(Excerpts from a dataset)
──────
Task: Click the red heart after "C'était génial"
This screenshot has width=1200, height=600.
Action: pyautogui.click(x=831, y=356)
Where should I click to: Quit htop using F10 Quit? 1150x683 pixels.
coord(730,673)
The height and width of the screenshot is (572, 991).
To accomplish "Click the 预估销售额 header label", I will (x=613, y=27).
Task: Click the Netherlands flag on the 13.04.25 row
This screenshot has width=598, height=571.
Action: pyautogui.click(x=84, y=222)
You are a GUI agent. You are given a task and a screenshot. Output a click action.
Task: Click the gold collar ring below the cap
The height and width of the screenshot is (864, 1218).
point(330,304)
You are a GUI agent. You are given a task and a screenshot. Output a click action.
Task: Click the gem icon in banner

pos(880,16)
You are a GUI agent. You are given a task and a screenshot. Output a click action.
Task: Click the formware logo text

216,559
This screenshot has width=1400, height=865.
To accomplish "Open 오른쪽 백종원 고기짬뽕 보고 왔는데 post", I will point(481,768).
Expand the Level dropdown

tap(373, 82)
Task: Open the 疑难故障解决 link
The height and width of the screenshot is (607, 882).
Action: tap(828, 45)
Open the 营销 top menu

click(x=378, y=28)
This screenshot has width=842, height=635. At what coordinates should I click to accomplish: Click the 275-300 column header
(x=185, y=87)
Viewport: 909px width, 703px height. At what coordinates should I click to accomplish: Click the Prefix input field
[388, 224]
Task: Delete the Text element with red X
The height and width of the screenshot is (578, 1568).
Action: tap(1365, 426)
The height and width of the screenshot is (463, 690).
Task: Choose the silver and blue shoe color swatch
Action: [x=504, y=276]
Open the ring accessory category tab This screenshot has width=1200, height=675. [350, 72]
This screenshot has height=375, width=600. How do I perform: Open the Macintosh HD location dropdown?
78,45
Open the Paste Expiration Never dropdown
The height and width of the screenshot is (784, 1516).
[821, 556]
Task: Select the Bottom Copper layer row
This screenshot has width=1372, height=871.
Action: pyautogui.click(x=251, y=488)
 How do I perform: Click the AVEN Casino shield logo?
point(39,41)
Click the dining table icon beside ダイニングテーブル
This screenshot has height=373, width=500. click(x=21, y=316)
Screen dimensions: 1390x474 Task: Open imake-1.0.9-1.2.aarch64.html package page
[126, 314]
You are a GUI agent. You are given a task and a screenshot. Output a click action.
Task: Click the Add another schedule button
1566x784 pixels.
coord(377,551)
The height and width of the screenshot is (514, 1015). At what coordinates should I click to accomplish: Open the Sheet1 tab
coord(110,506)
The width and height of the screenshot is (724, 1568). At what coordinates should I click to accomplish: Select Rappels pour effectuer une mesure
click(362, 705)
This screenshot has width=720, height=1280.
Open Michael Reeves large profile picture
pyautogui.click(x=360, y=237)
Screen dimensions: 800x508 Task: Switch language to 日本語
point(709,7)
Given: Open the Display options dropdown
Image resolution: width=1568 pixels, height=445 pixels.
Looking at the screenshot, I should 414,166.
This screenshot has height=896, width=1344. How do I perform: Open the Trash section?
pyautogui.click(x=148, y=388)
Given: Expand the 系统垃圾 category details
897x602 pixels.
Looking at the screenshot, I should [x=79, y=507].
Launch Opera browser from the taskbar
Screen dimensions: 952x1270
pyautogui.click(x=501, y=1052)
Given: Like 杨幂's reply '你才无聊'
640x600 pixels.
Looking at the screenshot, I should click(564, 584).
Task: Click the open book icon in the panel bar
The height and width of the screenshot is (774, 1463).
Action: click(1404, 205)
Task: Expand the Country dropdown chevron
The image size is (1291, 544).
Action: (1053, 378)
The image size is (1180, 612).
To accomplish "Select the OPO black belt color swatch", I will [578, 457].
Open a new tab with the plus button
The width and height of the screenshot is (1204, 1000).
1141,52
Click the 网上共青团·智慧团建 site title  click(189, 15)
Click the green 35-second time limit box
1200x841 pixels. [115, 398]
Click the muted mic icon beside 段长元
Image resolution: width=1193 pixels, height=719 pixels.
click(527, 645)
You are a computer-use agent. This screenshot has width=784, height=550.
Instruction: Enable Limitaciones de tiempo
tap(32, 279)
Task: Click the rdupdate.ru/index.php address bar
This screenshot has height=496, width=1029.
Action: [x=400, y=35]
──────
- [Brief]: Copy out all of the records above with nothing altered.

- [Written solution]:
Task: Click the red heart after "C'était génial"
This screenshot has width=1200, height=600.
Action: pyautogui.click(x=831, y=356)
Where should I click to: Quit htop using F10 Quit? 1150x683 pixels.
coord(730,673)
The height and width of the screenshot is (572, 991).
To accomplish "Click the 预估销售额 header label", I will (x=613, y=27).
Task: Click the Netherlands flag on the 13.04.25 row
This screenshot has width=598, height=571.
Action: pyautogui.click(x=84, y=222)
You are a GUI agent. You are given a task and a screenshot. Output a click action.
Task: Click the gold collar ring below the cap
The height and width of the screenshot is (864, 1218).
point(330,304)
You are a GUI agent. You are given a task and a screenshot. Output a click action.
Task: Click the gem icon in banner

pos(880,16)
You are a GUI agent. You are given a task and a screenshot. Output a click action.
Task: Click the formware logo text

216,559
This screenshot has width=1400, height=865.
To accomplish "Open 오른쪽 백종원 고기짬뽕 보고 왔는데 post", I will point(481,768).
Expand the Level dropdown

tap(373, 82)
Task: Open the 疑难故障解决 link
The height and width of the screenshot is (607, 882).
Action: tap(828, 45)
Open the 营销 top menu

click(x=378, y=28)
This screenshot has width=842, height=635. At what coordinates should I click to accomplish: Click the 275-300 column header
(x=185, y=87)
Viewport: 909px width, 703px height. At what coordinates should I click to accomplish: Click the Prefix input field
[388, 224]
Task: Delete the Text element with red X
The height and width of the screenshot is (578, 1568).
Action: tap(1365, 426)
The height and width of the screenshot is (463, 690).
Task: Choose the silver and blue shoe color swatch
Action: [x=504, y=276]
Open the ring accessory category tab This screenshot has width=1200, height=675. [350, 72]
This screenshot has height=375, width=600. How do I perform: Open the Macintosh HD location dropdown?
78,45
Open the Paste Expiration Never dropdown
The height and width of the screenshot is (784, 1516).
[821, 556]
Task: Select the Bottom Copper layer row
This screenshot has width=1372, height=871.
Action: pyautogui.click(x=251, y=488)
 How do I perform: Click the AVEN Casino shield logo?
point(39,41)
Click the dining table icon beside ダイニングテーブル
This screenshot has height=373, width=500. click(x=21, y=316)
Screen dimensions: 1390x474 Task: Open imake-1.0.9-1.2.aarch64.html package page
[126, 314]
You are a GUI agent. You are given a task and a screenshot. Output a click action.
Task: Click the Add another schedule button
1566x784 pixels.
coord(377,551)
The height and width of the screenshot is (514, 1015). At what coordinates should I click to accomplish: Open the Sheet1 tab
coord(110,506)
The width and height of the screenshot is (724, 1568). At what coordinates should I click to accomplish: Select Rappels pour effectuer une mesure
click(362, 705)
This screenshot has width=720, height=1280.
Open Michael Reeves large profile picture
pyautogui.click(x=360, y=237)
Screen dimensions: 800x508 Task: Switch language to 日本語
point(709,7)
Given: Open the Display options dropdown
Image resolution: width=1568 pixels, height=445 pixels.
Looking at the screenshot, I should 414,166.
This screenshot has height=896, width=1344. How do I perform: Open the Trash section?
pyautogui.click(x=148, y=388)
Given: Expand the 系统垃圾 category details
897x602 pixels.
Looking at the screenshot, I should [x=79, y=507].
Launch Opera browser from the taskbar
Screen dimensions: 952x1270
pyautogui.click(x=501, y=1052)
Given: Like 杨幂's reply '你才无聊'
640x600 pixels.
Looking at the screenshot, I should click(564, 584).
Task: Click the open book icon in the panel bar
The height and width of the screenshot is (774, 1463).
Action: click(1404, 205)
Task: Expand the Country dropdown chevron
The image size is (1291, 544).
Action: (1053, 378)
The image size is (1180, 612).
To accomplish "Select the OPO black belt color swatch", I will [578, 457].
Open a new tab with the plus button
The width and height of the screenshot is (1204, 1000).
1141,52
Click the 网上共青团·智慧团建 site title  click(189, 15)
Click the green 35-second time limit box
1200x841 pixels. [115, 398]
Click the muted mic icon beside 段长元
Image resolution: width=1193 pixels, height=719 pixels.
click(527, 645)
You are a computer-use agent. This screenshot has width=784, height=550.
Instruction: Enable Limitaciones de tiempo
tap(32, 279)
Task: Click the rdupdate.ru/index.php address bar
This screenshot has height=496, width=1029.
Action: [x=400, y=35]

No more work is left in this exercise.